- **Required action 1**: Rewrite the passage about ambition in writing from "The sole purpose" to "something brilliant myself!", swapping "competent" for "polished".
- **Required action 2**: In the passage about ambition in writing, why does S.M. Stirling say everyone makes wheels round?
- **Required action 3**: Continue the passage about ambition in writing from the point where it ends.

- **Study text**:

****************************************

After all shouldn’t you write because you like to and you have fun at it? Isn’t it fun to shoot for the heights sometimes?

Yep, I’m with you. In fact I’m willing to go further.

The sole purpose of writing, both the kind that I do and the kind that everyone else does, is to provide fun for me!

And I’m bored with stuff that’s merely competent. I want to see books that display frenzied, drooling, megalomaniac ambition! I want to read stuff that makes my hair stand on end and my eyes leap out of my head like a Tex Avery character! I want to read something that will inspire me to write something brilliant myself!

I want to put the book down and say out loud, Holy fucking shit! What a fucking tour de force!

S.M. Stirling March 23, 2007 at 4:47 am

Trouble is, there’s a limited number of ways to write fiction; that is, a limited number of ways that work.

Everyone makes wheels round because that’s the only way that works.

Granted, there are changes at the margins — witness the difference between an ‘ordinary’ novel in, say, 1900 and now — but they’re limited, mostly, to reflecting changes in society.

****************************************

- **Recorded information**:
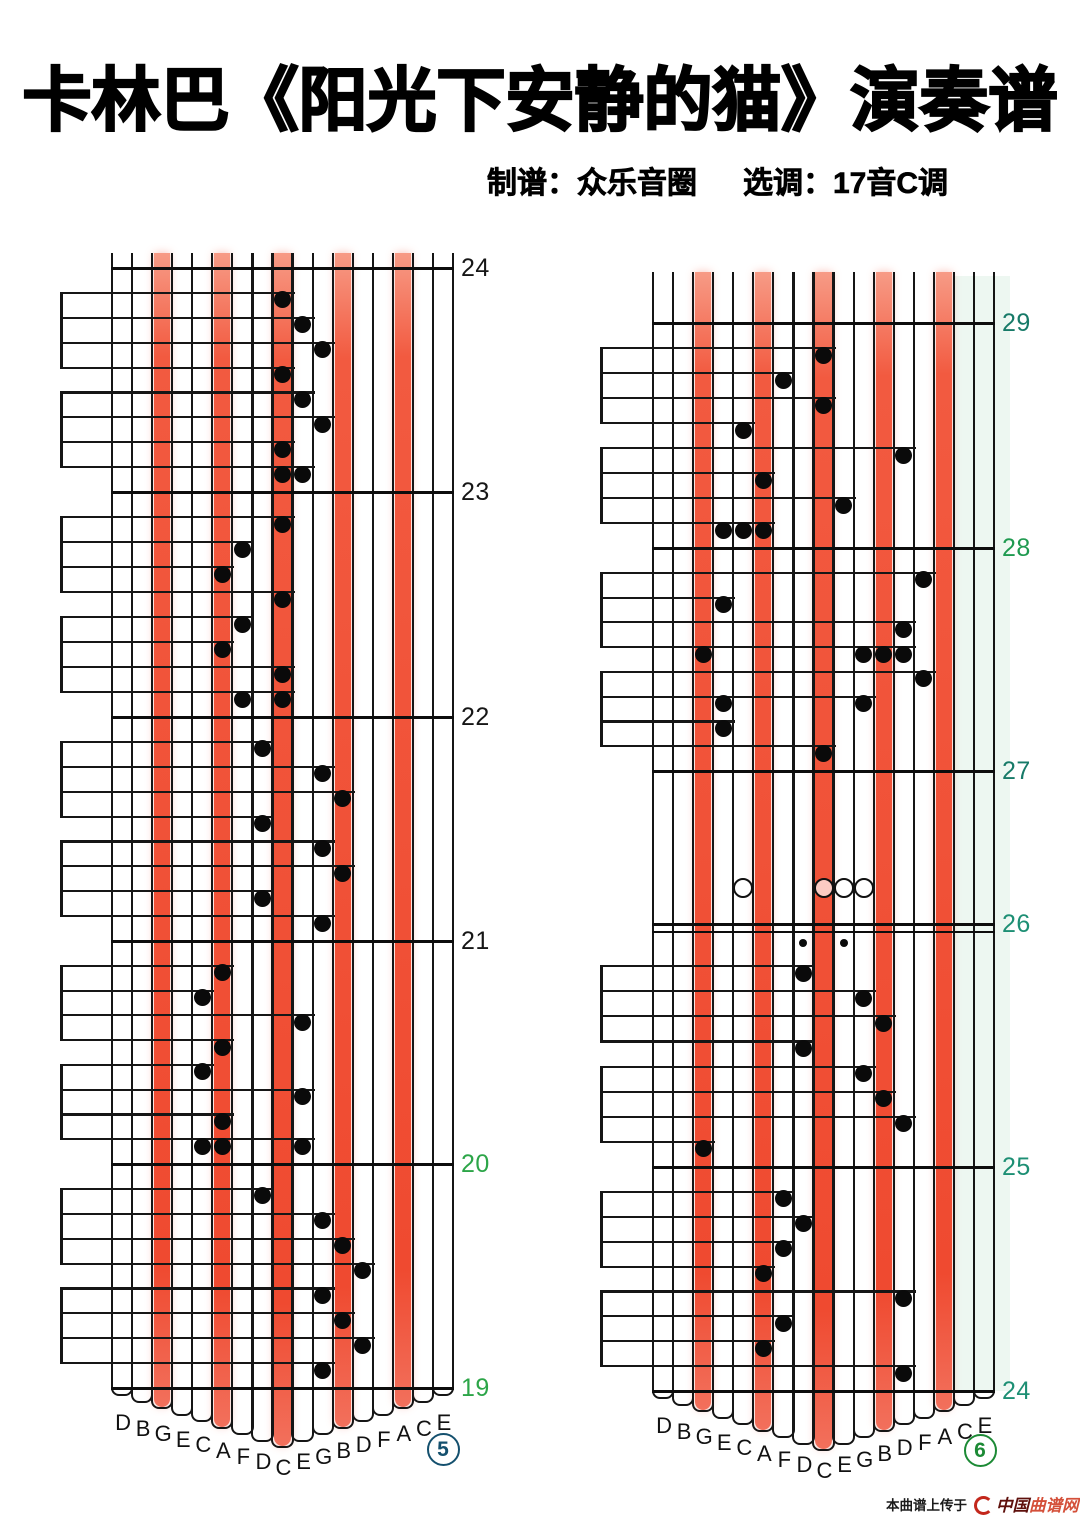 This screenshot has width=1080, height=1528. I want to click on site-name-dark: 中国, so click(1012, 1506).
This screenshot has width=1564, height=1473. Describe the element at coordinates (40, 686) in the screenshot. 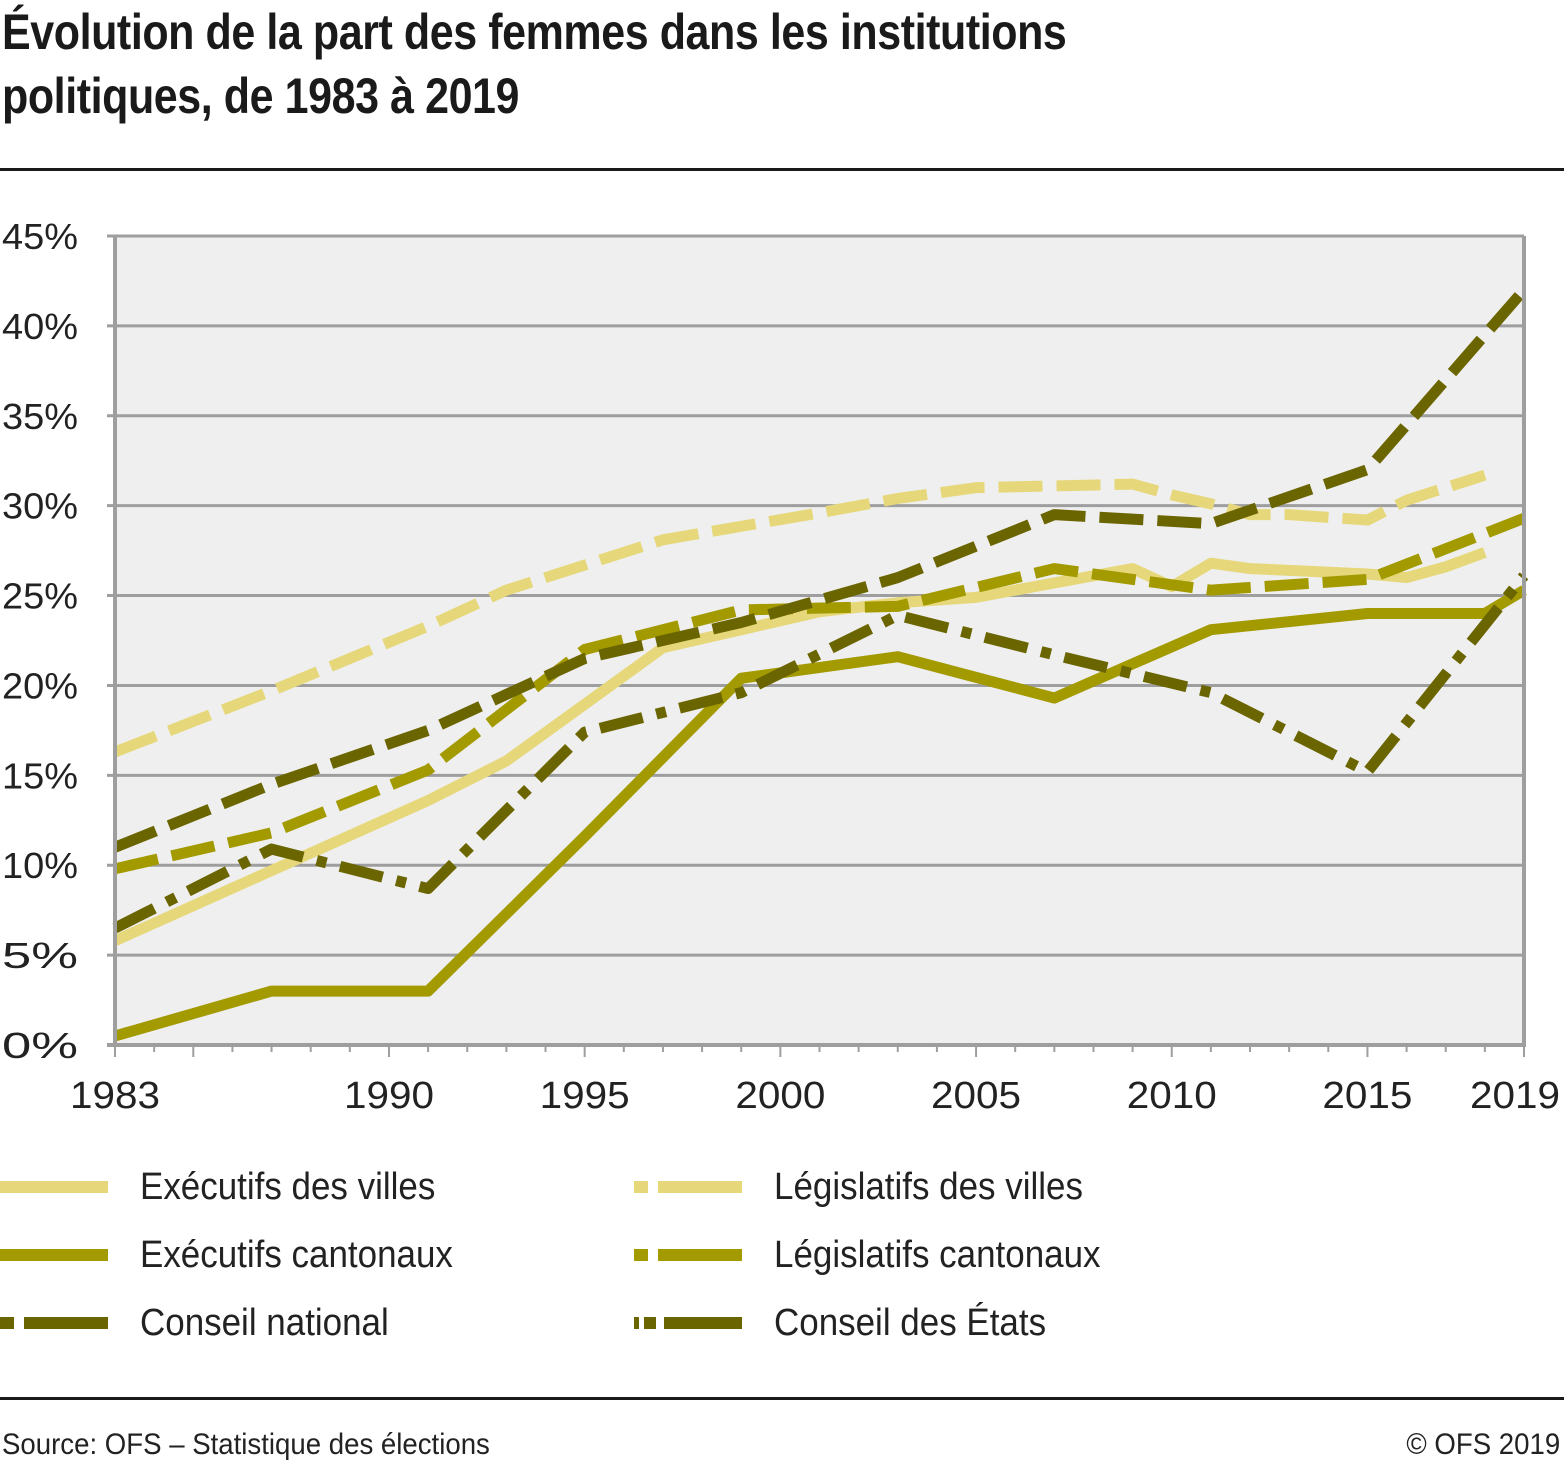

I see `y-tick-label: 20%` at that location.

****************************************

- **Exercise output 1**:
The sole purpose of writing, both the kind that I do and the kind that everyone else does, is to provide fun for me!

And I’m bored with stuff that’s merely polished. I want to see books that display frenzied, drooling, megalomaniac ambition! I want to read stuff that makes my hair stand on end and my eyes leap out of my head like a Tex Avery character! I want to read something that will inspire me to write something brilliant myself!

- **Exercise output 2**: Because that's the only way that works.

- **Exercise output 3**:
So as time goes by, the amount of genuine innovation possible in style and form continually decreases as all the workable alternatives are explored.

Take Joyce, for example. Brilliant formal innovation, and a complete dead-end.

This drives people who consider “novel” and “good” synonymous crazy.

Tim Kyger March 23, 2007 at 2:50 pm

I’m a lurker in total agreement with W J W on Zelazny’s CoLaD.

Out of print, and out of library around here (the D.C. area). Also out of used bookstores, too, for some damn reason. I’ve been looking for a few years, since I want to reread it again. (My copy is in storage in San Jose along with lots of other stuff.)

I so mourn the loss of Zelazny. I can still remember when I found out about it — standing on a corner at Pentagon City waiting for my wife to pick me up, reading the Washington Post — and there it was, his obituary.

Damn damn damn.

dubjay March 23, 2007 at 9:11 pm

Since my original post I have been contacted by a publisher, who will remain nameless here until he requests otherwise, who is trying to bring CoLaD back into print. On completion of some minor bureaucratic details, this should be done in a straightforward and timely manner. =Jack of Shadows= is also a part of the deal.

So— huzzay!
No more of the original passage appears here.